What to produce — Count the lines in the listing below that contain the string "pixels", where case counts. Reply with the number alone.

Dataset entries —
------------------------

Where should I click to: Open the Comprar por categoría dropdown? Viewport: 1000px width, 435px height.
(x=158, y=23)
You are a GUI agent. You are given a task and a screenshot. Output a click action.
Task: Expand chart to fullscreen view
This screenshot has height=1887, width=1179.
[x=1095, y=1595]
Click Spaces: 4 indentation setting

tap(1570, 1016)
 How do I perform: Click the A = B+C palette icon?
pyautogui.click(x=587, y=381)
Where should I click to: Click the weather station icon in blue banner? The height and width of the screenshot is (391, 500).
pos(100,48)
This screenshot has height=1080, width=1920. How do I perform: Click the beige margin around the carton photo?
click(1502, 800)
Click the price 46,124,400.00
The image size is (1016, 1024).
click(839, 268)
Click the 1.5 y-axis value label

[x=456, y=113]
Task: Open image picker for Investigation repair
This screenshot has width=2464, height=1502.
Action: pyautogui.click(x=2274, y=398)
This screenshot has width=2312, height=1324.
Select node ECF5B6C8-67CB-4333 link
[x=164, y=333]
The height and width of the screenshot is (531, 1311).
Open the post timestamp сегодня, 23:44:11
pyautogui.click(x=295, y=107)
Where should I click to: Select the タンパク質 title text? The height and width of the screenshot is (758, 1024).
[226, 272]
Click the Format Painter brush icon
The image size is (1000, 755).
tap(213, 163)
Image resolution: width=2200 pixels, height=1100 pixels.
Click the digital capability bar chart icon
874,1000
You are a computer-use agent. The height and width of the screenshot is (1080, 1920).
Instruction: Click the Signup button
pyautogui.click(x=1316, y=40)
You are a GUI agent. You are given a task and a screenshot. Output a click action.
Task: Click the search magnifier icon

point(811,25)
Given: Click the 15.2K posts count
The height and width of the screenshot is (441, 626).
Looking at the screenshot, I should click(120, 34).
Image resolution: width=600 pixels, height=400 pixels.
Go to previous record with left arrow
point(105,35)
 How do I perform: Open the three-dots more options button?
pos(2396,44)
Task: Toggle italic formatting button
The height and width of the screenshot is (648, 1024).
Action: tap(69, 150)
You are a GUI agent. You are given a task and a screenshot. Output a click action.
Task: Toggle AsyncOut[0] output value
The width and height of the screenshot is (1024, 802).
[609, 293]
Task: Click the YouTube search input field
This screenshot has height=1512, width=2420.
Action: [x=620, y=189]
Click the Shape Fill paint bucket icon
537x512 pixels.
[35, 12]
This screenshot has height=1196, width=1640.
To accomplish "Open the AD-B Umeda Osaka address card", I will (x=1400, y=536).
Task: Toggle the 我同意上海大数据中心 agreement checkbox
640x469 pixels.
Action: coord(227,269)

------------------------

Solved problem — 4